Neuromorphic Applications Researcher- Temporary Position
Intel · Guadalajara, Mexico
About this role
Intel is hiring a mid-level AI Research Scientist in the machine learning function based in Guadalajara, Mexico. The posting calls out experience with Python, TensorFlow, PyTorch, LLMs.
- Role
- AI Research Scientist
- Function
- machine learning
- Level
- mid
- Track
- Individual contributor
- Employment
- Full-time
- Location
- Guadalajara, Mexico
- Posted
- May 19, 2026
More roles at Intel
Job description
from Intel careersJob Description:
This position requires candidates to upload a resume in English; you are welcome to upload multiple versions of your resume if you prefer but an English version of your resume will be required to be considered for this position.

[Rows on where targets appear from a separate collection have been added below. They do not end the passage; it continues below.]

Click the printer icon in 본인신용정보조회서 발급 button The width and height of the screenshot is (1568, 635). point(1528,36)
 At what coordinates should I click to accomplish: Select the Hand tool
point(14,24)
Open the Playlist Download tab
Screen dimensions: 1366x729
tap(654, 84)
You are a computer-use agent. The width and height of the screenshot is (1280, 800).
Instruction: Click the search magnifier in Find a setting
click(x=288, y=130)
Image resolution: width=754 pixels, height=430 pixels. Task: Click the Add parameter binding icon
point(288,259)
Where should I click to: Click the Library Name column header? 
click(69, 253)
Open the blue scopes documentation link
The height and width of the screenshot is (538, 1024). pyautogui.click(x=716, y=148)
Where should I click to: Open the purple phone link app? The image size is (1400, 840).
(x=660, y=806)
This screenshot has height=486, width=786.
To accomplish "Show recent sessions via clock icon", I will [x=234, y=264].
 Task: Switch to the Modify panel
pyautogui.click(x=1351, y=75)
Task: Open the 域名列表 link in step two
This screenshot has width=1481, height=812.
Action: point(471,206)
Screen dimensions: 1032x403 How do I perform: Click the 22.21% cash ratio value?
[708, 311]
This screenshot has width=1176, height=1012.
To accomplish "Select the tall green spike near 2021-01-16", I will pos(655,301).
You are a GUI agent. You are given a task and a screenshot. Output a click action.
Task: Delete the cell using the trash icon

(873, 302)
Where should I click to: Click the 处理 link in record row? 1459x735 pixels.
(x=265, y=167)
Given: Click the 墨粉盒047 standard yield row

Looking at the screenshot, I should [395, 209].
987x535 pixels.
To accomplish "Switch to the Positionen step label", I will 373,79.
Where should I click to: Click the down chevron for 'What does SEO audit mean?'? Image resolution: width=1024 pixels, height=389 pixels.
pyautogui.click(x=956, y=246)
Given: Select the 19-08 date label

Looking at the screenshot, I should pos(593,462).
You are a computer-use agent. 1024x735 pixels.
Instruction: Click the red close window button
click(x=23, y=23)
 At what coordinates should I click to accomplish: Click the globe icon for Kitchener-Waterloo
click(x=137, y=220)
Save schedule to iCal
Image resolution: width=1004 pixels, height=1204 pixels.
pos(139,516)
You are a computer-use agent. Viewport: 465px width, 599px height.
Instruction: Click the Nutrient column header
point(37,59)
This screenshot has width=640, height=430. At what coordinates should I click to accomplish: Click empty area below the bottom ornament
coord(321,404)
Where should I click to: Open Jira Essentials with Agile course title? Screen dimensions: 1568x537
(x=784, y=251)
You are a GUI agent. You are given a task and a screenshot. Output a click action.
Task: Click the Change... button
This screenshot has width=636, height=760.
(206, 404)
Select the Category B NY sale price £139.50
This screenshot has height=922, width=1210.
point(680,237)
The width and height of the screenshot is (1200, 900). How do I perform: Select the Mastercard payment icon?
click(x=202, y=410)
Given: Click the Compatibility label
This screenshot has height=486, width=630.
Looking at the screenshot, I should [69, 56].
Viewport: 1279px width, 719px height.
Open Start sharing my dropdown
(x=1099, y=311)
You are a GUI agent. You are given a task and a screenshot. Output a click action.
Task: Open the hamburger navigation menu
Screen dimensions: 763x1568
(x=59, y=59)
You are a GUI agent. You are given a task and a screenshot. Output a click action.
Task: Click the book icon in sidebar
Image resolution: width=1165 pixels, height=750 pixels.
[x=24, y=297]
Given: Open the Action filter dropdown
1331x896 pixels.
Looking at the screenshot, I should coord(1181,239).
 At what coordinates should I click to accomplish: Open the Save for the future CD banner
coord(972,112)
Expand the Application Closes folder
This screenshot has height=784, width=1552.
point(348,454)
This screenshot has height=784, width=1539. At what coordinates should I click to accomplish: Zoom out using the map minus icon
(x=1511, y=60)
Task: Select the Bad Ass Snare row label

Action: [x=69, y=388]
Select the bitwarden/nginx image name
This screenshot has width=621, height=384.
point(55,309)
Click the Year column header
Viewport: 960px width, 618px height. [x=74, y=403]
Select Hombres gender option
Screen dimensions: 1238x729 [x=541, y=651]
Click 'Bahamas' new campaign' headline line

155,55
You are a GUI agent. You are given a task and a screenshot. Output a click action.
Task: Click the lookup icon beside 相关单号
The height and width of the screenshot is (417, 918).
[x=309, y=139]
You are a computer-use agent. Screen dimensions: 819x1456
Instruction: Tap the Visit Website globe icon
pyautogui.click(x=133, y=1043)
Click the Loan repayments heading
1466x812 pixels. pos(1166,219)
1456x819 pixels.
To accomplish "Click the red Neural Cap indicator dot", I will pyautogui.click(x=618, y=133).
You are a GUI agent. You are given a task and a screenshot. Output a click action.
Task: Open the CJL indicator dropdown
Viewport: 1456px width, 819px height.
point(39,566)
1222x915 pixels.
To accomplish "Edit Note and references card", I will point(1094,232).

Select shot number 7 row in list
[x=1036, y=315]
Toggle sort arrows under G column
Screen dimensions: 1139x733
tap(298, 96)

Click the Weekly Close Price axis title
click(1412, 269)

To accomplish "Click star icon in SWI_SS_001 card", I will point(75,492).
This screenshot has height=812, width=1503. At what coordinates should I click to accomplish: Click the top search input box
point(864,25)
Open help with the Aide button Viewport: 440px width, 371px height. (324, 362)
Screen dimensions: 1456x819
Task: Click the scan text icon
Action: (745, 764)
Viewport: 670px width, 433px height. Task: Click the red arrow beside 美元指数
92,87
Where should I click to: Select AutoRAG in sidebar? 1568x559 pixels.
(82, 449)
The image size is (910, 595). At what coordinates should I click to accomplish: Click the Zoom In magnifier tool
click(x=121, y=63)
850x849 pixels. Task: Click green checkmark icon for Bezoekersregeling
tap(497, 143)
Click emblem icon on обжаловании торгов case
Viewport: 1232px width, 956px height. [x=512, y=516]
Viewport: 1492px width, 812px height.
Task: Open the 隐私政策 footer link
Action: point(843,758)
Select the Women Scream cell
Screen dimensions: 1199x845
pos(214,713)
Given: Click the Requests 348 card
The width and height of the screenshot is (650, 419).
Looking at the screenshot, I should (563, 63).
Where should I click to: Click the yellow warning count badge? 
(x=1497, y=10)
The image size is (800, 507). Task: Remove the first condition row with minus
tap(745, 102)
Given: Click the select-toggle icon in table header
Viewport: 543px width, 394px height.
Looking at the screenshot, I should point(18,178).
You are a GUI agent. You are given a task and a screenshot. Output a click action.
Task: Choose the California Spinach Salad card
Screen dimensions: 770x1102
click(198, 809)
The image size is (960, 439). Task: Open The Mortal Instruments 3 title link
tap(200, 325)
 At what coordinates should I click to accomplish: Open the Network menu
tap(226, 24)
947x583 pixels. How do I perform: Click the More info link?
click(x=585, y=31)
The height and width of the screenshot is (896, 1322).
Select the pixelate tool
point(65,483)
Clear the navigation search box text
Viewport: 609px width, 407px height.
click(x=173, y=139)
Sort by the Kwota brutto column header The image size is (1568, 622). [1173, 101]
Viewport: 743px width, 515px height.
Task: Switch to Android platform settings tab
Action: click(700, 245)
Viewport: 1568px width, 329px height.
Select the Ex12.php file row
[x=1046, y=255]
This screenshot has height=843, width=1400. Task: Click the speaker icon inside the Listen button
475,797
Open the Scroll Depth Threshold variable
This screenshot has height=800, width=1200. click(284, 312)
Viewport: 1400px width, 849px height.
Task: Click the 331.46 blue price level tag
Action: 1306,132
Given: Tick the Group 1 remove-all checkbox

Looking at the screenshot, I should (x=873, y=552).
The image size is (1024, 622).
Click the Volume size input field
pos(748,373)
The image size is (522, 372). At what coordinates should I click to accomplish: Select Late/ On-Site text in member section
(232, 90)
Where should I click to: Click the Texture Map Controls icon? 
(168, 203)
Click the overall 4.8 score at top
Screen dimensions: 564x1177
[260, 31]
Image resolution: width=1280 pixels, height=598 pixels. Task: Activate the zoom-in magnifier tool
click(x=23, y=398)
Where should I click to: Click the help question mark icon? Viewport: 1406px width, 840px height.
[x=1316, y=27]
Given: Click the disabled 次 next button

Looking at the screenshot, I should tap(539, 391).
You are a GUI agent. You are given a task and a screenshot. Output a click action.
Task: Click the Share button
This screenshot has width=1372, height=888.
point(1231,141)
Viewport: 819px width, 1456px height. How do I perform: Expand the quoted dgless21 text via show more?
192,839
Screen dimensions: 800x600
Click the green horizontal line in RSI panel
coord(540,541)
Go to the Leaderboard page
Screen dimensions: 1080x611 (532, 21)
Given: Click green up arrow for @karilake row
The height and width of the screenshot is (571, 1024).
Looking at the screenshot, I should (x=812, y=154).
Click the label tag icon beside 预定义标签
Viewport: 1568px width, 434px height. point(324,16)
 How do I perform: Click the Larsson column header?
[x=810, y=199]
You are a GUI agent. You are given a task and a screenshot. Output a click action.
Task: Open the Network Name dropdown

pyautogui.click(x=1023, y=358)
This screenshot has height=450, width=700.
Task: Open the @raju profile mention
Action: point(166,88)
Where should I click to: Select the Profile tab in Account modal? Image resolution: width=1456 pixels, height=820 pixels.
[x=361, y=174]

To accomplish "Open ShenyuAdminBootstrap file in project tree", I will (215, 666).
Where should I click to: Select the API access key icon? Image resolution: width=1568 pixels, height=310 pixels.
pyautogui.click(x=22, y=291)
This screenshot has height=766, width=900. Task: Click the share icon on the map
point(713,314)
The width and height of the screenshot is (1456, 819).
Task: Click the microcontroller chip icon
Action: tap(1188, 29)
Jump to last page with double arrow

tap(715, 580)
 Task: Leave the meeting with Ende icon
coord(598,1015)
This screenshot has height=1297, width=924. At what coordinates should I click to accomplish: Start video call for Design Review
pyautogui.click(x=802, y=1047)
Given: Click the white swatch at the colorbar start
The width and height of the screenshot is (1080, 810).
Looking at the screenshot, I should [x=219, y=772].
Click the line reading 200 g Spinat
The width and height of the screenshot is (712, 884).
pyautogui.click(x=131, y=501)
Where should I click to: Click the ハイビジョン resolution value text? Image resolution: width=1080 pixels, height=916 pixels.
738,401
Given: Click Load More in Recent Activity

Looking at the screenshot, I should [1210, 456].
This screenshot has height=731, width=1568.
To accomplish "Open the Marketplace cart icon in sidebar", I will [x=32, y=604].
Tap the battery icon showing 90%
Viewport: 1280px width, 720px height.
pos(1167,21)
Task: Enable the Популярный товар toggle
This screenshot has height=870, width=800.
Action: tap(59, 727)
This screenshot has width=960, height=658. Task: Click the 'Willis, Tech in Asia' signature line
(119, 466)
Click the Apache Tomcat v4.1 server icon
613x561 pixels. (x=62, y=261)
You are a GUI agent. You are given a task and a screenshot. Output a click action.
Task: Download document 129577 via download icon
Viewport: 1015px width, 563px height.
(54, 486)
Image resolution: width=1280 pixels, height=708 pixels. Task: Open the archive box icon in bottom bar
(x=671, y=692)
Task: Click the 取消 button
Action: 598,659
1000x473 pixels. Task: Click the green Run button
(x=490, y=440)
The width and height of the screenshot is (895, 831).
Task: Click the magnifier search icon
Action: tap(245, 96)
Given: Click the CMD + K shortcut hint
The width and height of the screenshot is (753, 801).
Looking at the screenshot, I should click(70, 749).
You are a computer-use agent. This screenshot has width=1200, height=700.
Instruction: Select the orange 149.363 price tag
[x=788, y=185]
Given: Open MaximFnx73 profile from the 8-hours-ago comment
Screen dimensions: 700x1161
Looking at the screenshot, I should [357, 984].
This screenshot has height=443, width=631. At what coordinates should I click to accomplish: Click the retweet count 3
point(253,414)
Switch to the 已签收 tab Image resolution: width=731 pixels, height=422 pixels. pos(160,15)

For nearly a decade, Intel's Neuromorphic Computing Lab-together with a global ecosystem of 250+ research groups-has explored architectures, algorithms, and software inspired by the brain's extraordinary efficiency, scalability, and adaptability. Our Loihi series of research chips pioneered event-driven, sparse, and massively parallel neuro-inspired processing, fueling over 100 peer-reviewed publications that validate its promise.
Now, we're entering an exciting new chapter: transforming these breakthroughs into real-world products that will power the coming era of physical AI systems-beyond the reach of GPUs and mainstream AI accelerators.
If you are passionate about pushing the boundaries of computing, from transistor-level innovation to software abstractions, join us. Help define the next wave of AI technology that harnesses the proven advantages of Intel's neuromorphic computing technology with the versatility demanded by modern AI workloads.
Position Overview
Demonstrate the value of Intel's neuromorphic technologies by developing, implementing, and benchmarking algorithms for Intel's next-generation neuromorphic architecture to enable applications in edge computing, signal processing, and autonomous systems for the era of physical AI with groundbreaking performance and efficiency.